Uma coisa é certa, sempre que alguém recebe uma carta de banco, coisa boa não é. Pelo menos nunca na história desse país soube-se que uma pessoa recebeu algum prêmio ou coisa semelhante por meio de um telegrama bancário. É tiro e queda para qualquer um, chega um envelope com o brasão timbrado de qualquer agência financeira e logo vem problema.
Recebida a cartinha, a primeira iniciativa de uma pessoa é ligar na famigerada central de atendimento ao consumidor, que ideologicamente deveria servir como amenizador das burocracias que permeiam o sistema bancário e todos são obrigados a passar. No momento que a ligação é atendida, começa a primeira grande batalha. Obrigado a repetir seus dados milhares de vezes, não existe ser humano não fique perdido no meio de tantos gerúndismos e discursos robóticos proferidos pelos atendentes de telemarketing. Depois de muita angústia e tempo pendurado ao telefone, muitas vezes arcado pelo próprio cliente, é descoberto que apenas a presença física na agência, seja ela onde for, resolverá os tramites que impedem o cliente de seguir sua vida.
Ai começa a segunda grande batalha. O ato que faz tremer as pernas de onze em dez pessoas em todo o mundo. Ir ao banco. Não adianta, mesmo com as confortáveis poltronas disponíveis, sempre em número aquém do necessário; e o poderoso sistema de ar-condicionado, a tentativa de transformar a instituição em um local aconchegante falham peremptoriamente, já tudo vai a baixo quando é vista a fila. Não importa qual, nem sua função, banco que não tenha fila não pode ser considerado banco. Outrora vistos como grandes sistemas financeiros, salvadores do dinheiro popular, os bancos hoje em dia sofreram uma grande inversão de valores, já que dentro de seus imensos átrios não mais que uma dúzia de pessoas componham sua equipe, todos capacitados, na teoria, a resolver qualquer dúvida que venha surgir com um cliente. Na teoria, pois tudo no banco funciona na teoria. Na teoria o cliente não paga taxas absurdas, não fica mais que 15 minutos na fila, e não encontra dificuldades para encontrar seu gerente.

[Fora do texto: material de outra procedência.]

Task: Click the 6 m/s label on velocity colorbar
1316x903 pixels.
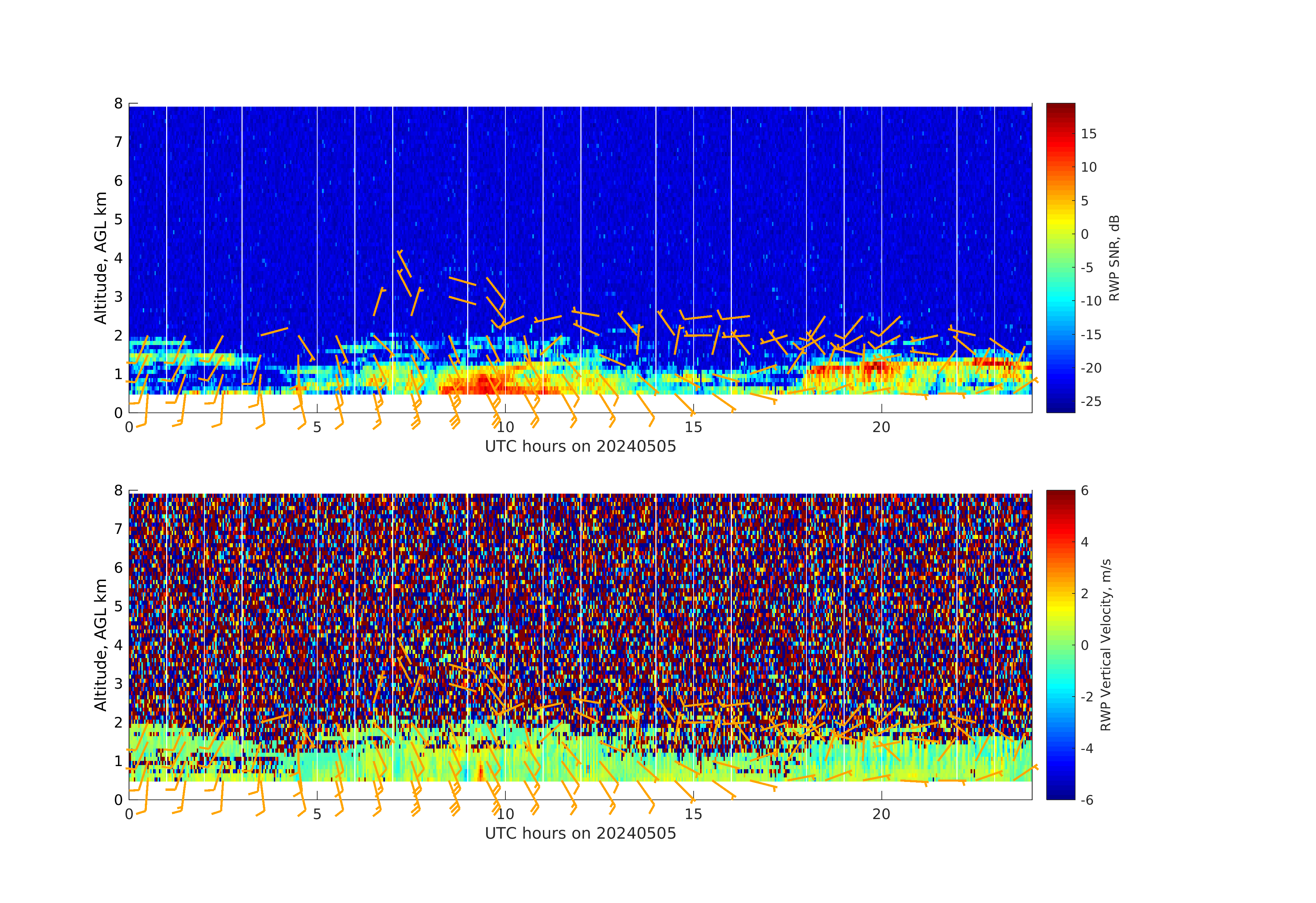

Estes que se escondem em uma pequena mesa, geralmente centralizados no ambiente, resguardado por uma máquina de senha. Quando qualquer problema oriundo das hipotéticas cartas supracitadas ocorre, é esta pessoa a salvação da lavoura, o homem que provavelmente resolverá seja lá qual for o empecilho. Na teoria também.

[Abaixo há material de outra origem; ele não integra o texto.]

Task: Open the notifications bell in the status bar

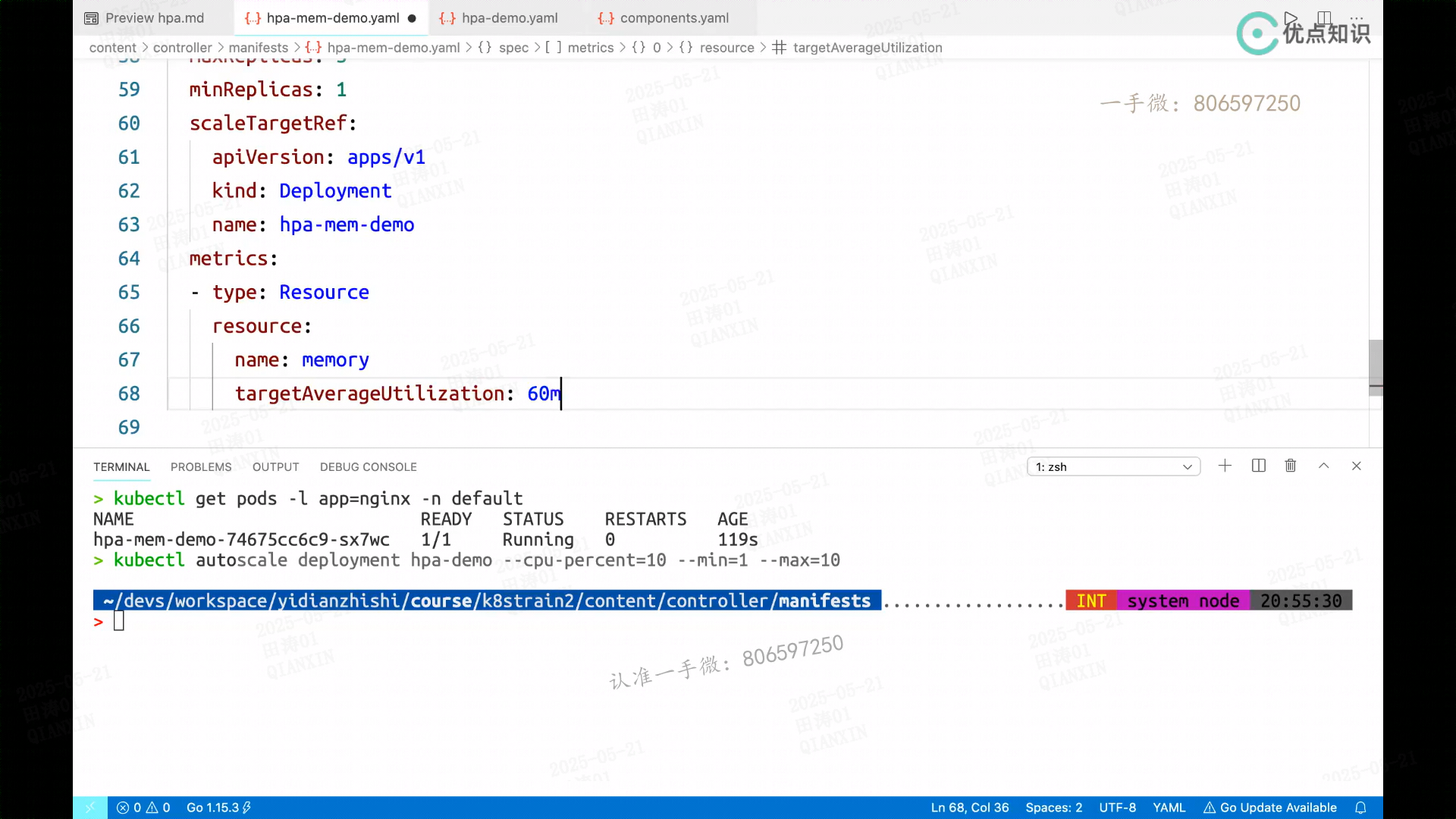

Esta disposição demonstra o quão interessada uma instituição financeira, não importa qual seja, está com seu cliente, já que são tratados como meros números de um sistema infinito, e na realidade são os grandes responsáveis pela injeção de capital nas engrenagens que formam a máquina bancária. Concomitantemente, enquanto o cliente é jogado às traças, o superávit atinge padrões recordes a cada dia, exibindo o verdadeiro objetivo de lucrar incessantemente com a conivência do Estado, as custas dos operários que fomentam a função fulcral de um banco.
Apesar de todas falhas apontas, é ainda mais ultrajante ver aqueles que repreendem um cliente ou outro, que cumprem seu papel e exigem por seus direitos, por mais utópico que a tentativa possa parecer. Em relação à sua clientela o sistema bancário, apesar dos milhões investidos em publicidade, está falido; e, resta apenas nos ombros daqueles que realmente sabem o valor do dinheiro saber investir o seu. Por que, sem dúvida, os bancos sabem investir o deles, caso contrário o Itaú não teria um boçal lucro de 8 bilhões de reais.